Three global investor groups worth more than $US46 trillion ($62 trillion) have labelled Australia one of the least attractive destinations for green investment, alongside Saudi Arabia and Russia.
The Investor Group on Climate Change (IGCC), which counts AustralianSuper, AMP and Perpetual as members, has partnered with Asian Investor Group on Climate Change and Ceres to release a report analysing the impact of climate policies across G20 countries on attracting institutional investment.
Australian companies are losing out on billions of dollars in institutional investment per day due to the federal government’s lack of policy clarity on climate change. Credit:Nicole Cleary
While the United Kingdom and European Union are among the most attractive, Australia’s failure to set a net zero emissions target by 2050 and lack of credible policies to decarbonise the economy have placed it among the least attractive destinations for green investment. Less than 2 per cent of Australia’s COVID-19 stimulus was spent on green initiatives, compared to Canada, which spent 74.5 per cent, according to the report.
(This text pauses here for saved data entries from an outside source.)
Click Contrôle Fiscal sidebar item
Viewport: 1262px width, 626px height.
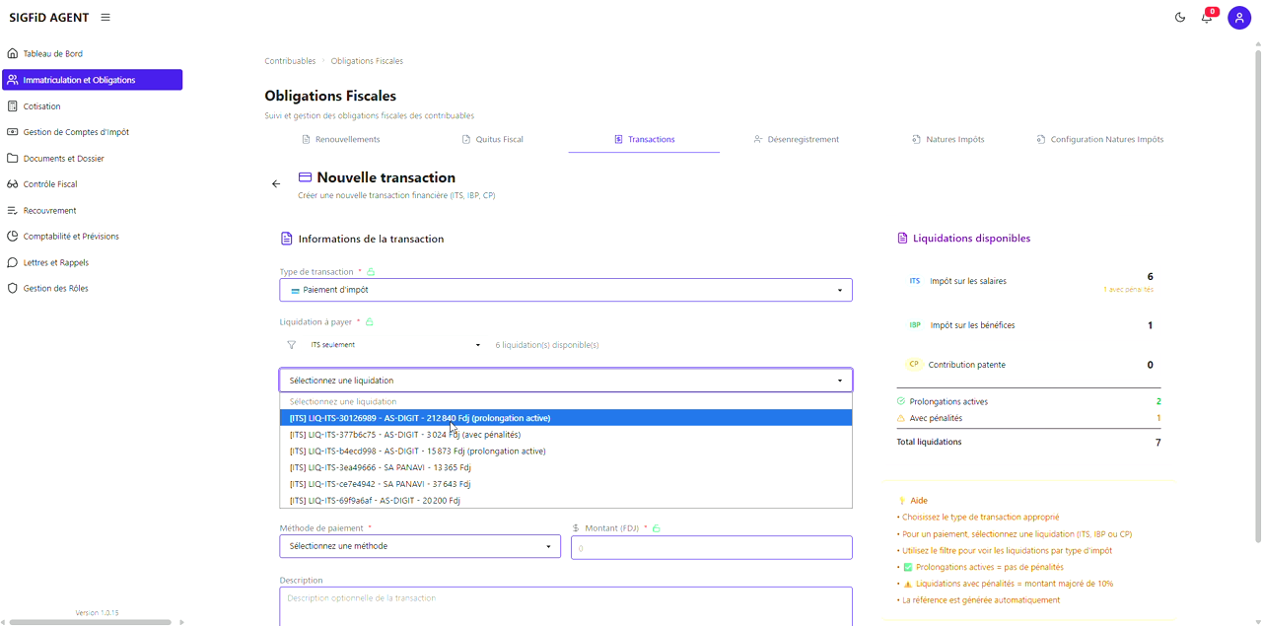pyautogui.click(x=50, y=184)
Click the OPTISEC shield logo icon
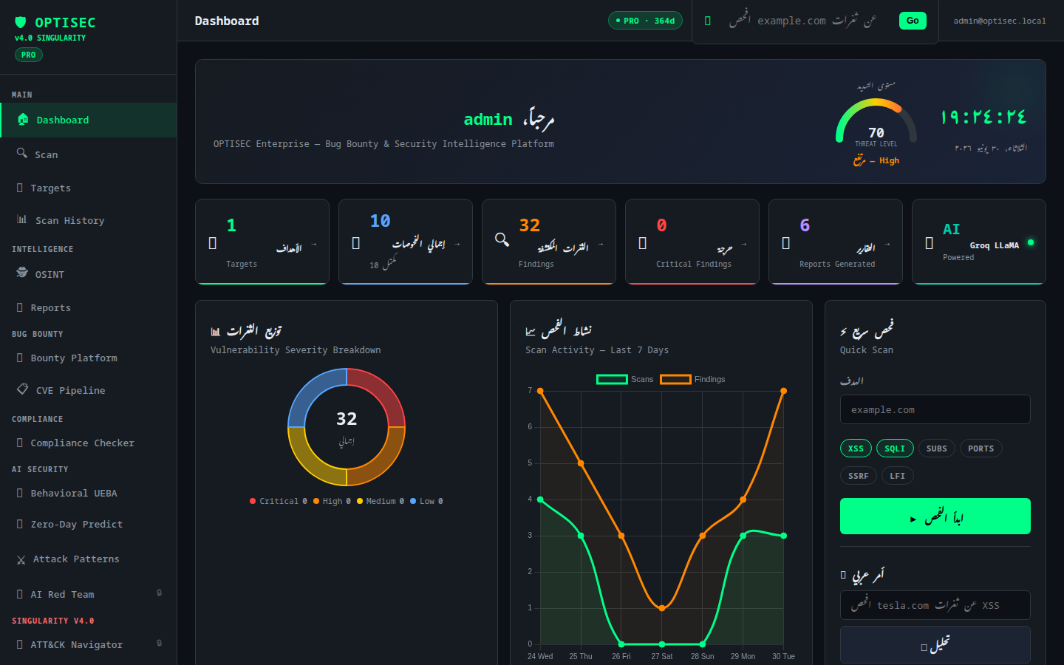Image resolution: width=1064 pixels, height=665 pixels. pos(21,22)
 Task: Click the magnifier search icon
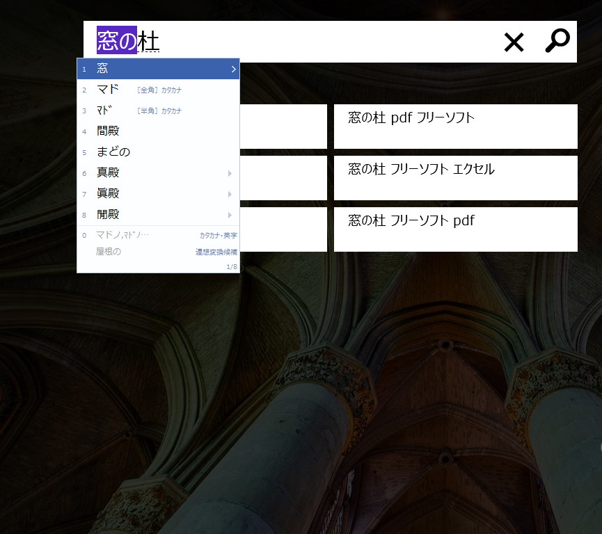(x=556, y=42)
IGCC policy director Erwin Jackson said Australia’s 2030 target to reduce carbon emissions by 26 per cent was lagging the global average of 45 per cent and existing policy settings will lead to warming of between 2 and 3 degrees.
“There’s a really big gap emerging between Australia’s current 2030 target and what our other major allies and trading partners are doing,” Mr Jackson said. “That gap is a big concern for investors because the bigger the gap grows the more it shows Australia is exposed to the transition in the global economy that is underway.”
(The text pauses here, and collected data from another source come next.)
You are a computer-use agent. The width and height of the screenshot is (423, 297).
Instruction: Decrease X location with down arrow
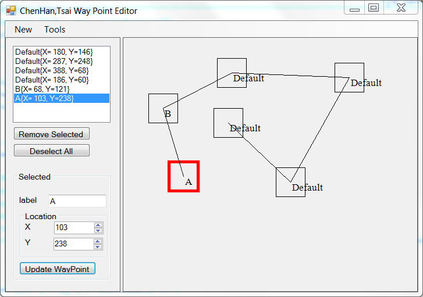[x=98, y=231]
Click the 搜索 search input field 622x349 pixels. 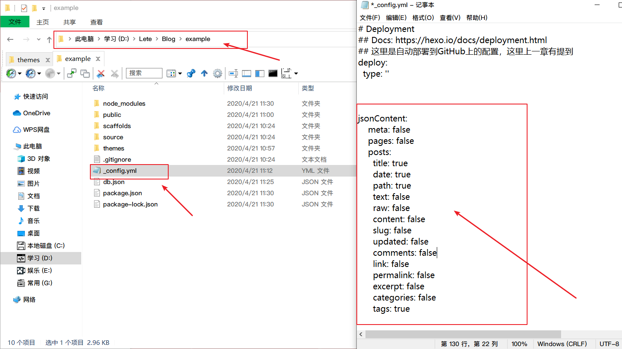click(x=144, y=73)
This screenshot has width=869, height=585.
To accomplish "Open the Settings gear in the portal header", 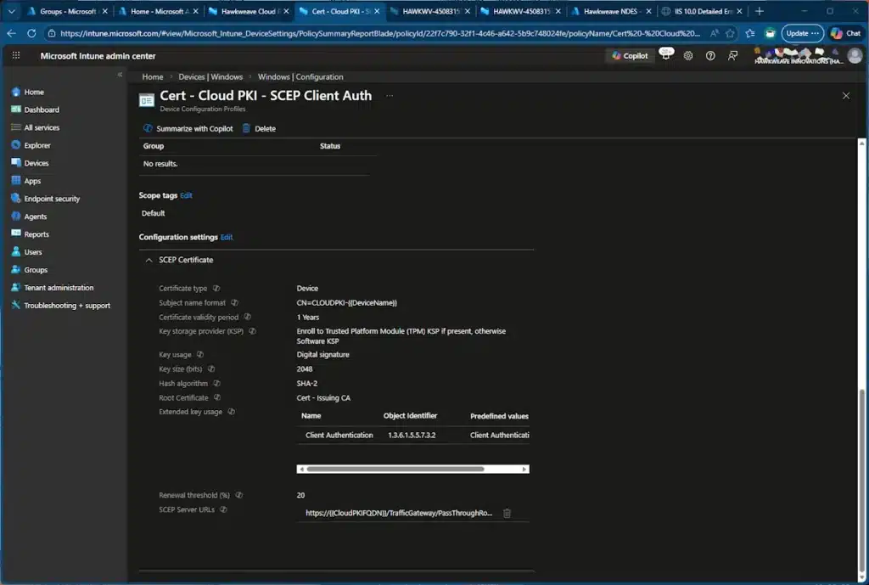I will 688,56.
Mr Jackson said institutional investors want to park large sums of cash in long-term investments, and currently Australian investors are sending money offshore due to the lack of local investment options in clean energy or industries of the future.
“Investors want to invest billions, not millions. But you need a good national policy in place to attract the billions,” he said. “Billions of dollars are being invested in low emissions technology every day. This is a huge opportunity for Australia if we get the settings right.”
There remains a major disconnect between messaging from the federal government and conversations occurring in corporate boardrooms, Mr Jackson added, but the private sector now needed the government to articulate a clear decarbonisation plan to maximise profits from the clean energy transition.
“You have a significant portion of the ASX committed to net zero emissions, the investment community has committed to net zero emissions, a significant portion of the global economy has committed to net zero emissions,” he said. “It’s not about 2050, this is the mainstream, it’s about the pathway by which you take to get here.”
Meanwhile, a separate report by the Australian Conservation Foundation (ACF) has found that Australia could increase its 2030 decarbonisation target to between 50 and 60 per cent reductions on 2005 levels, if the decarbonisation of the electricity, buildings and transport sectors was prioritised.
The reports come as the National Party resists the federal government’s efforts to commit to net zero by 2050 ahead of the COP26 Climate Summit in Glasgow, with Deputy Prime Minister Barnaby Joyce raising questions around the impact of stronger targets on local jobs.
However, the ACF report claimed “a renewables-based electricity sector would create 46,000 additional jobs from 2021 to 2030 and combined with manufacturing of wind turbines and solar panels, this could increase to 76,000 jobs”.
ACF climate manager Gavan McFadzean said the 2030 target was just as important as a 2050 target, without which regional Australians would be most affected by frequent and severe droughts and firestorms, more severe floods and cyclones. “Regional Australia has the most to gain when it comes to strong climate policy and the most to lose from inaction,” he said.